Short task 1 => Reproduce the forum thread about Dudley Moore's satire of Britten and Pears word for word.

# Dudley Moore satirizes Britten and Pears and Brecht/Weill



## Guest

Here's Dudley at his brilliant best. Pity he ever went on to Hollywood - a tragedy. This spoof is spot-on and funny! He's got Britten and Pears just right.

He also satirizes Brecht and Weill and this is hilarious too.


----------



## EddieRUKiddingVarese

Almost makes up for Arthur and to think that Derek and Clive still lay in the future...........


----------



## Guest

EddieRUKiddingVarese said:


> Almost makes up for Arthur and to think that Derek and Clive still lay in the future...........


"Arthur" has some terribly funny lines, but I felt sorry for Moore as he became a parody of himself. A gifted musician of the highest order, he pandered to the lowest common denominator for filthy luca!! And in so doing he destroyed his inner self. Shakespeare would have made much of it.


----------



## EddieRUKiddingVarese

^ very true- could make an interesting play - note I nominated Dudley in my top ten composers of all time .......... a bit tongue in check but still.

Refer post #18 Your Top 10 Composers - In Order 

1. Edgard Varese (Quality not Quantity I say)
2. Frank Zappa
3. John Milton Barrett
4. David Hirschfelder
5. Betty Beath
6. Harry Partch
7. Alberto Zelman
8. Larry (Lazarus or Lazar) Sitsky
9. Stockhausen
10. Dudley Moore (just for the humour element and I sure he would have made a good composer...)


----------



## Guest

The only one of those composers I've heard of apart from Stockhausen, and apart from Varese, is Hirschfelder - particularly his score for 'Shine' (which film I taught for high school Advanced English!). Oh, and Larry Sitsky (the Aussie). In short, I've heard of a few of them!!!!!!:lol:


----------



## EddieRUKiddingVarese

^ Cool the rest of the ones you don't know are Aussie too lol, except for Harry Partch the american Outside Composer - as per below:

3. John Milton Barrett- 
5. Betty Beath
7. Alberto Zelman


----------



## Lunasong

I have a book that features Dudley Moore and Sir Georg Solti called _Orchestra!_ that is a written companion to a television series they did. Whilst I am not familiar with the series, the book is factually accurate and a delight to read with large full-page color photographs.

[Stored data]
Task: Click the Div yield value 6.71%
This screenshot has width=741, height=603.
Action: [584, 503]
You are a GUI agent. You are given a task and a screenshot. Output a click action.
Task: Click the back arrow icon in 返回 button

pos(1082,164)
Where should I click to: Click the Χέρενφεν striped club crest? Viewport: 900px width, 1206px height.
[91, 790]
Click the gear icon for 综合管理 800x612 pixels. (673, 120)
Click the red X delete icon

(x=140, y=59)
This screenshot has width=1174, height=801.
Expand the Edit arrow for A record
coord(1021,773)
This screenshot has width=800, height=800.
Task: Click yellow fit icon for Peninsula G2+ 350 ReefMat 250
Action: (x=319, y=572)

Short task 2 => Write out the stretch of the records from the line that contains "You are a GUI" through the line that contains "(x=140, y=59)", without any changes, and give only those lines.

Task answer 1 =>
# Dudley Moore satirizes Britten and Pears and Brecht/Weill



## Guest

Here's Dudley at his brilliant best. Pity he ever went on to Hollywood - a tragedy. This spoof is spot-on and funny! He's got Britten and Pears just right.

He also satirizes Brecht and Weill and this is hilarious too.


----------



## EddieRUKiddingVarese

Almost makes up for Arthur and to think that Derek and Clive still lay in the future...........


----------



## Guest

EddieRUKiddingVarese said:


> Almost makes up for Arthur and to think that Derek and Clive still lay in the future...........


"Arthur" has some terribly funny lines, but I felt sorry for Moore as he became a parody of himself. A gifted musician of the highest order, he pandered to the lowest common denominator for filthy luca!! And in so doing he destroyed his inner self. Shakespeare would have made much of it.


----------



## EddieRUKiddingVarese

^ very true- could make an interesting play - note I nominated Dudley in my top ten composers of all time .......... a bit tongue in check but still.

Refer post #18 Your Top 10 Composers - In Order 

1. Edgard Varese (Quality not Quantity I say)
2. Frank Zappa
3. John Milton Barrett
4. David Hirschfelder
5. Betty Beath
6. Harry Partch
7. Alberto Zelman
8. Larry (Lazarus or Lazar) Sitsky
9. Stockhausen
10. Dudley Moore (just for the humour element and I sure he would have made a good composer...)


----------



## Guest

The only one of those composers I've heard of apart from Stockhausen, and apart from Varese, is Hirschfelder - particularly his score for 'Shine' (which film I taught for high school Advanced English!). Oh, and Larry Sitsky (the Aussie). In short, I've heard of a few of them!!!!!!:lol:


----------



## EddieRUKiddingVarese

^ Cool the rest of the ones you don't know are Aussie too lol, except for Harry Partch the american Outside Composer - as per below:

3. John Milton Barrett- 
5. Betty Beath
7. Alberto Zelman


----------



## Lunasong

I have a book that features Dudley Moore and Sir Georg Solti called _Orchestra!_ that is a written companion to a television series they did. Whilst I am not familiar with the series, the book is factually accurate and a delight to read with large full-page color photographs.

Task answer 2 =>
You are a GUI agent. You are given a task and a screenshot. Output a click action.
Task: Click the back arrow icon in 返回 button

pos(1082,164)
Where should I click to: Click the Χέρενφεν striped club crest? Viewport: 900px width, 1206px height.
[91, 790]
Click the gear icon for 综合管理 800x612 pixels. (673, 120)
Click the red X delete icon

(x=140, y=59)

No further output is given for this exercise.